EP by dollys
- Released: November 9, 2013
- Recorded: November 2012 – June 2013
- Studio: Lake House Recording Studios, First Class Recording, The Headroom
- Genre: Indie pop
- Length: 19:00
- Label: Self-released
- Producer: Erik Kase Romero

Dollys chronology
|  | EP1 (2013) | Oh, Please (2015) |

= EP1 (dollys EP) =

EP1 is the debut studio EP from the American rock group dollys.

==Content==
The six-track EP was self-released by dollys, on November 9, 2013. It was recorded between November 2012 and June 2013 at Lake House in Asbury Park, New Jersey, First Class Recording in Jackson, New Jersey, and The Headroom in Philadelphia, Pennsylvania. Engineering and production are by Erik Kase Romero, with additional engineering by Tim Pannella, and mastering by Tom Ruff at Asbury Media. Romero says of the home recording process, "it allowed us to have a very cosmopolitan palette of sounds and textures on the record [and] gave us the luxury of experimenting with different gear and taking our time to get the sounds we wanted." The album is compared to the music of That Dog.

> To be done
Decide whether each statement agrees with the dollys EP article. Answer yes or no and quote the words that settle it. 1. The EP contains six tracks. 2. Tim Pannella handled the mastering. 3. One of the recording locations was in Philadelphia.

> Stored rows
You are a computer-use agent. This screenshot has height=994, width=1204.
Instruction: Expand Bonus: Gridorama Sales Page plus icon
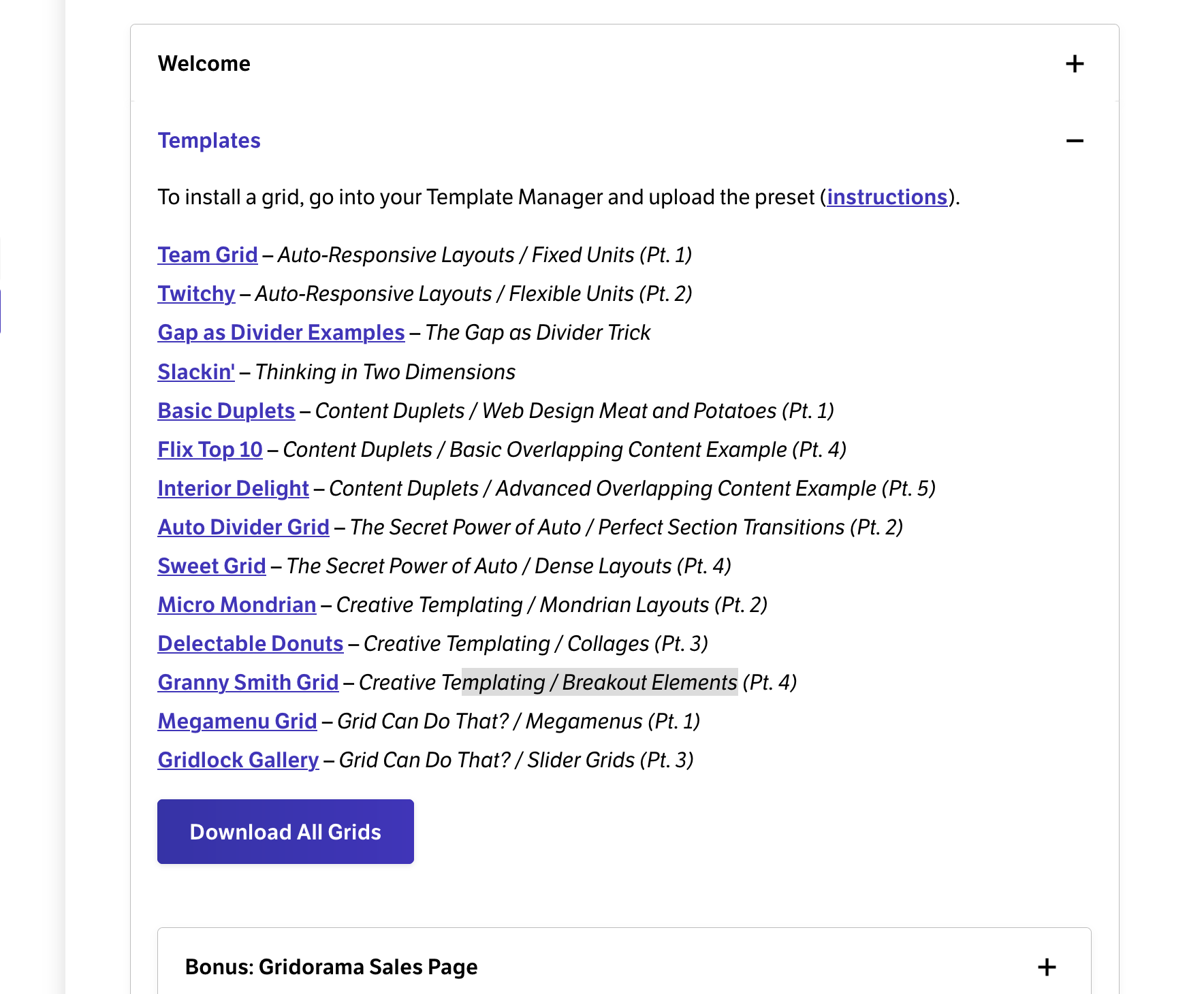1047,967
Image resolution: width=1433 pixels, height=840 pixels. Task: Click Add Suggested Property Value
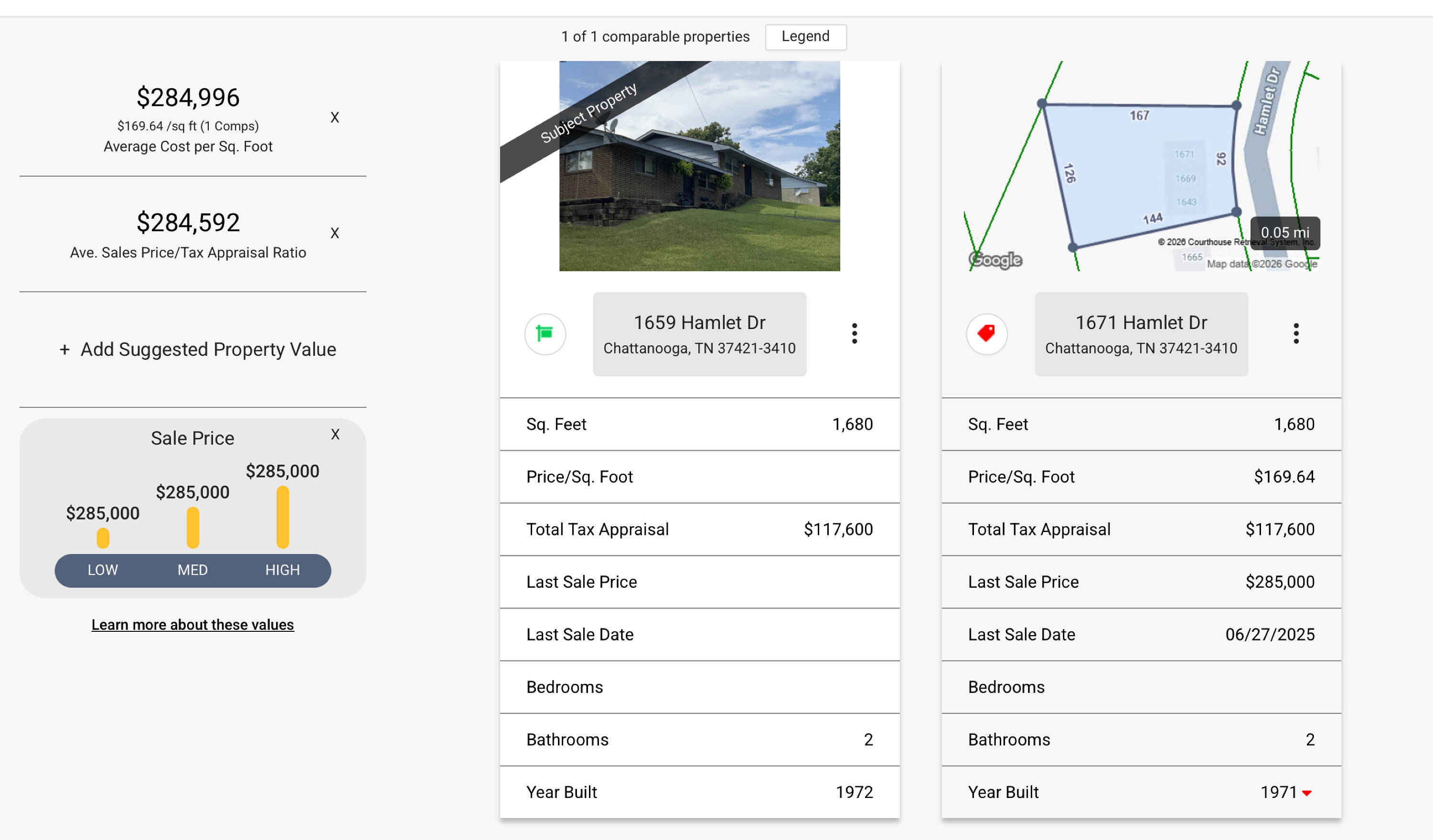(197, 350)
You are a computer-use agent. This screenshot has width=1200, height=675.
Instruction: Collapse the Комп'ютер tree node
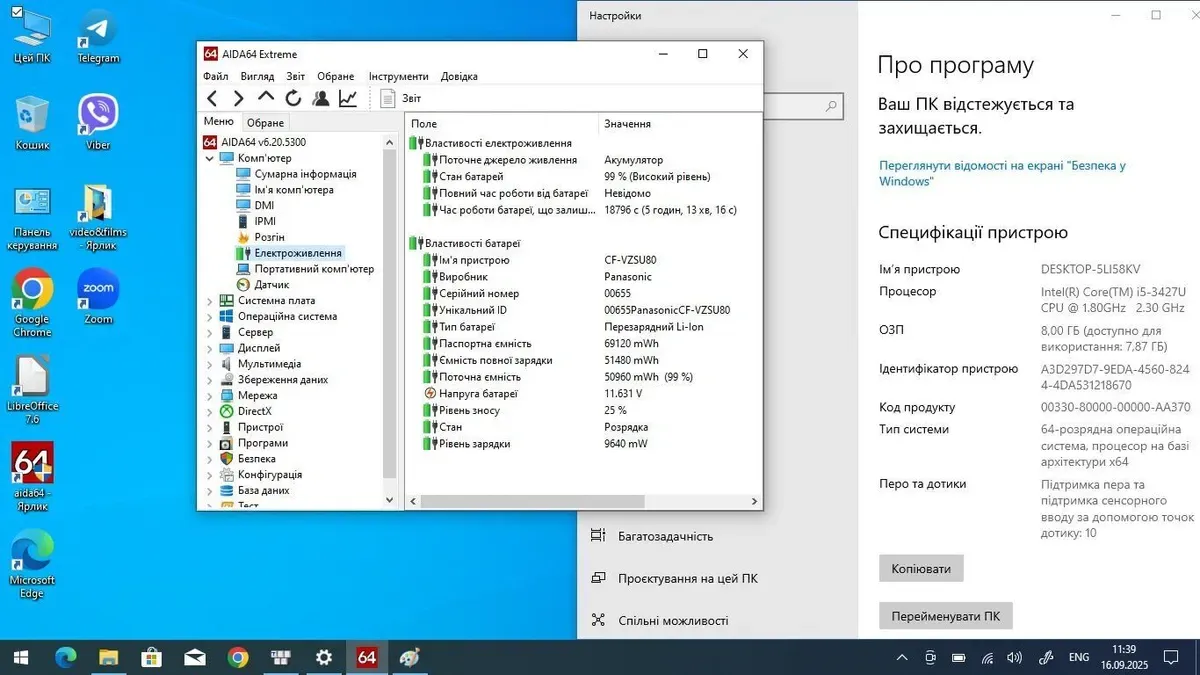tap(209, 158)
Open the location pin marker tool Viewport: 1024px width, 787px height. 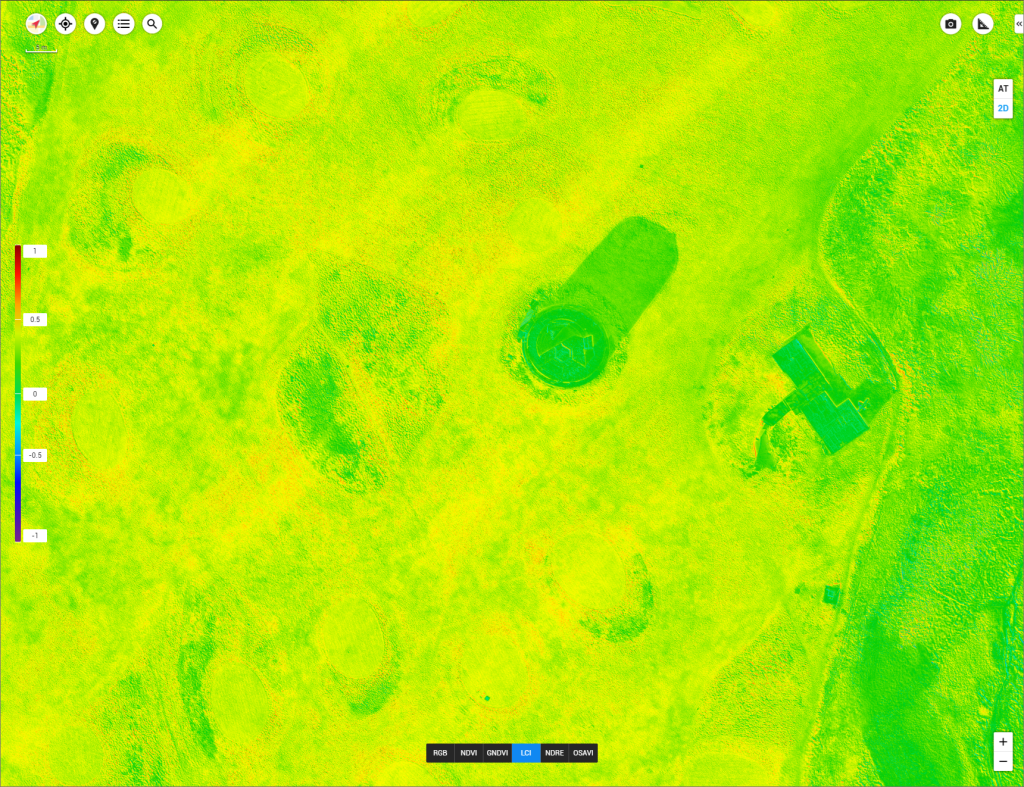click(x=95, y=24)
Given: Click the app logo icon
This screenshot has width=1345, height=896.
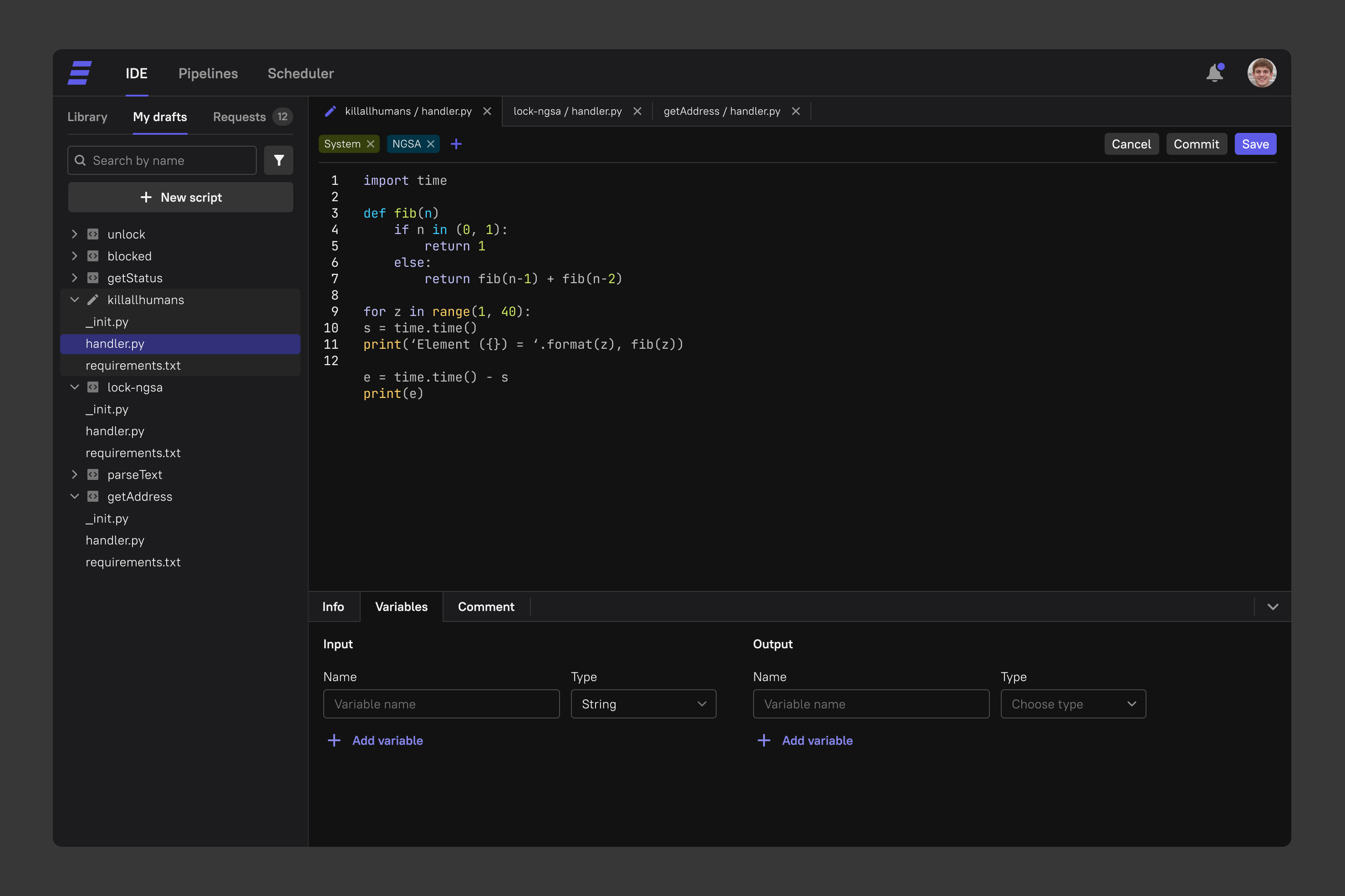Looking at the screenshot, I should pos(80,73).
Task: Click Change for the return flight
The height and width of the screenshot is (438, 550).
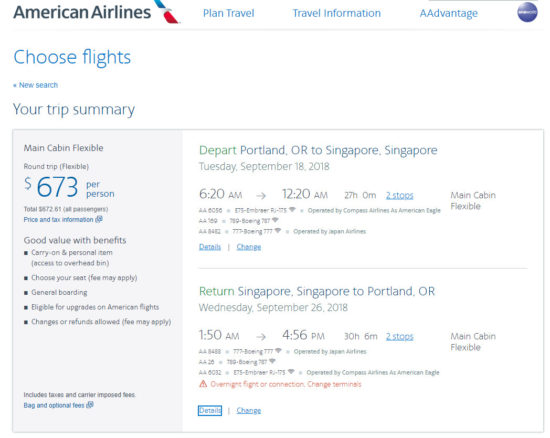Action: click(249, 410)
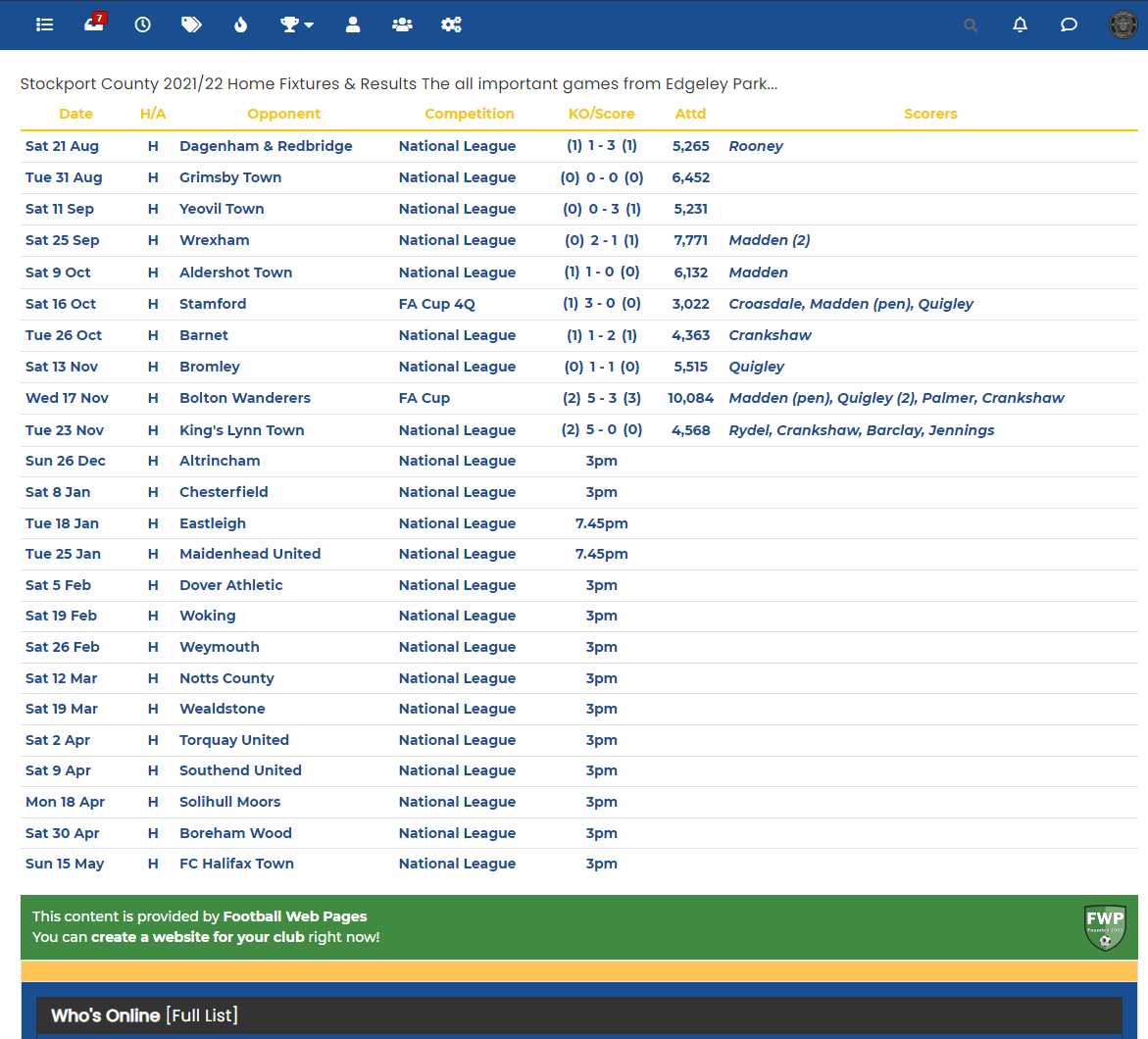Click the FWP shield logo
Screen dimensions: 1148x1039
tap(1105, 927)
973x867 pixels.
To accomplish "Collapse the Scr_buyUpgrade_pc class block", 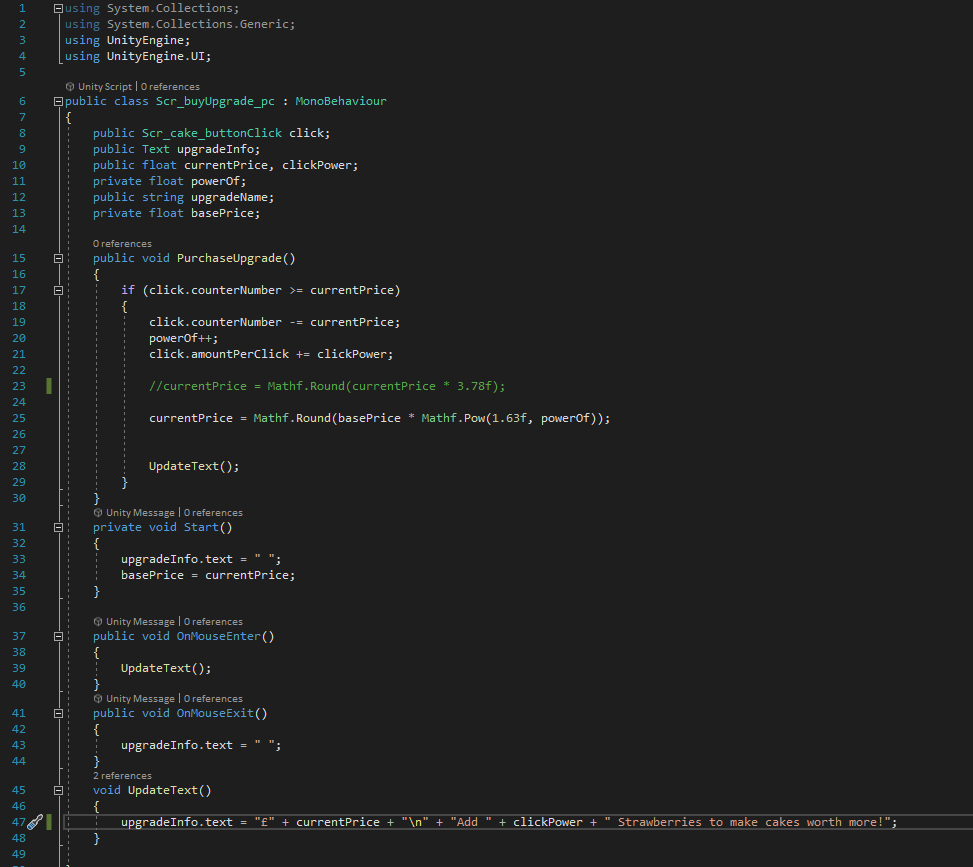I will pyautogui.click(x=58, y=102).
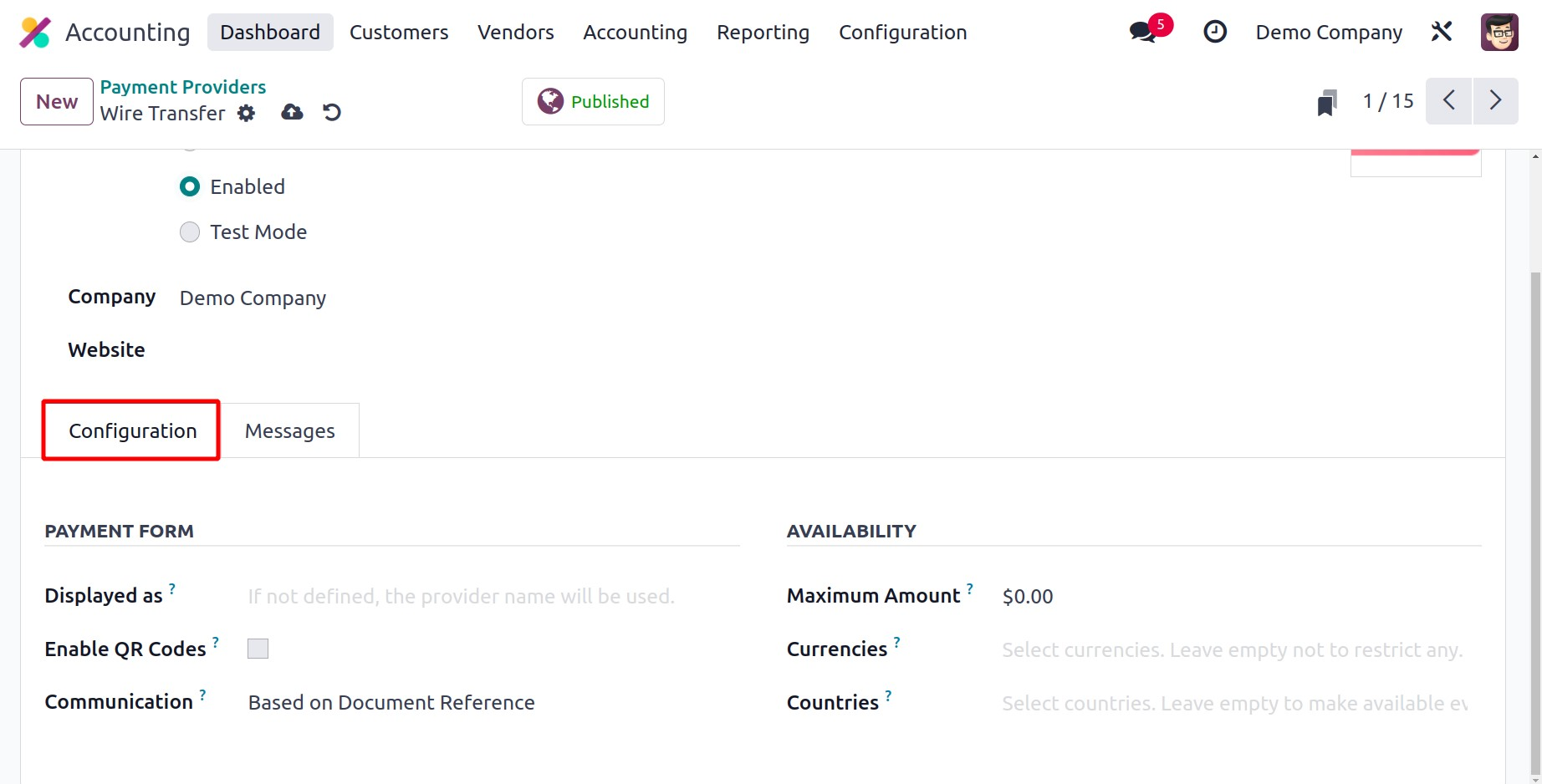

> In response
1. Yes: "The six-track EP"
2. No: "mastering by Tom Ruff at Asbury Media"
3. Yes: "The Headroom in Philadelphia, Pennsylvania"